Another month, another list of the most popular stories on the social web. We’ve ransacked our logs for the sharing data of countless stories published around the world during September, and our analysis show the real winners in the battle for share-grabbing content.
As NewsWhip showed last month, a two-tier system quickly emerges around the sharing patterns of different stories. The share life of listicles, once-off content and especially hilarious articles can reach well past their publication date, while news, comment and other time-sensitive material usually has to make do with being popular for a day or two. While the top of the sharing chart is almost always dominated by inspiring content with catchy headlines and no expiry date, the story of the month’s events is found further down the list.
Inspirational videos go viral with ease
With this in mind, Facebook’s most popular article during September was a Gawker re-post of the ‘inspirational advertising’ of Thai telecommunications firm True.
The article, ‘This Three Minute Commercial Puts Full-Length Hollywood Films to Shame’ was a perfectly primed piece of viral content – promising readers something unique, while assuring them of its brevity.
Similarly, the second most popular Facebook article was Upworthy’s ‘A Boy Makes Anti-Muslim Comments in Front of an American Soldier…’ – quintessential Upworthy output.
In interviews, the site’s co-founders Eli Pariser and Peter Koechley have said that some of their viral success has been thanks to targeting of specific social media influencers. This strategy, coupled with tested, clickable headlines, seem to drive the majority of clicks, but it also looks clear that optimistically themed, feel-good content really gets audiences sharing.
Other viral stories that did well in September include Kelly MacClean’s description of her trip to American supermarket chain Whole Foods on the Huffington Post, and The Onion’s poker-faced assertion that a majority of Americans approved of sending Congress to Syria. With the exception of The Onion piece, which cleverly captured national sentiment amidst a current news event, all these stories have long share lives and continue to be clicked, commented on and passed around. It’s worth noting however that Gawker’s story did particularly well last month – August’s top-shared piece gathered about 350,000 less likes.
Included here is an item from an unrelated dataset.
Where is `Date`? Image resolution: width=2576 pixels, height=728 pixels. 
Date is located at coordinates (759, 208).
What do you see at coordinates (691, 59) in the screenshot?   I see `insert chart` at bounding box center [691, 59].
Putin and the Pope make the news
In terms of current events in September, we have to go a long way down the list to see what engaged people during the month, but Vladimir Putin’s address to the American people, by way of New York Times op-ed, was big enough to become a news event in its own right.
The piece was liked by over 225,000 people on Facebook during September, and shared 141,000 times. It was also by far the most popular news item on Twitter during the month, with over 33,000 tweets. It seems as though the unusual appearance of a commentary piece in America’s biggest newspaper by an internationally recognisable figure such as Putin (even if he seemed to have had some help), at a time when Syria dominated the news agenda, attracted the curiosity of enough people to muscle its final sharing position for September into number ten in the list of September’s most shared on Facebook.
A number of reformative comments made by Pope Francis during September also made for highly popular news on social media. On September 11, the London Independent’s report of the Pope’s view that atheists ‘don’t need to believe in God to get to heaven’ was shared and commented extensively.
However, it was the contents of an interview later in the month that proved globally newsworthy. The New York Times’ report of the Pope’s declaration that the Catholic Church had grown ‘obsessed’ with homosexuality, contraception and abortion amassed almost 50,000 Facebook comments and was liked over 125,000 times.
Other big news events on social media during the month included the Navy Yard shooting in Washington, the death of kidnapper Ariel Castro and a CNN story on 2013 being the worst year for measles in America in over a decade.
To finish, the one story that got Facebook chattering more than anything else in September was the Huffington Post’s stab at explaining why Generation Y are so unhappy, all the time. Published halfway through the month, the story attracted over 302,000 comments on Facebook by midnight on September 30th.
Perhaps all that comment section introspection lends some credence to the professor who opined in the piece that members of Generation Y tend to have very “inflated views of themselves”.
All of the data for this research came from Spike, NewsWhip’s pro content discovery tool. Spike tracks the social spread of over 200,000 stories each day, allowing users to find the stories that are getting shares, likes, tweets and other interaction, often early in their viral growth.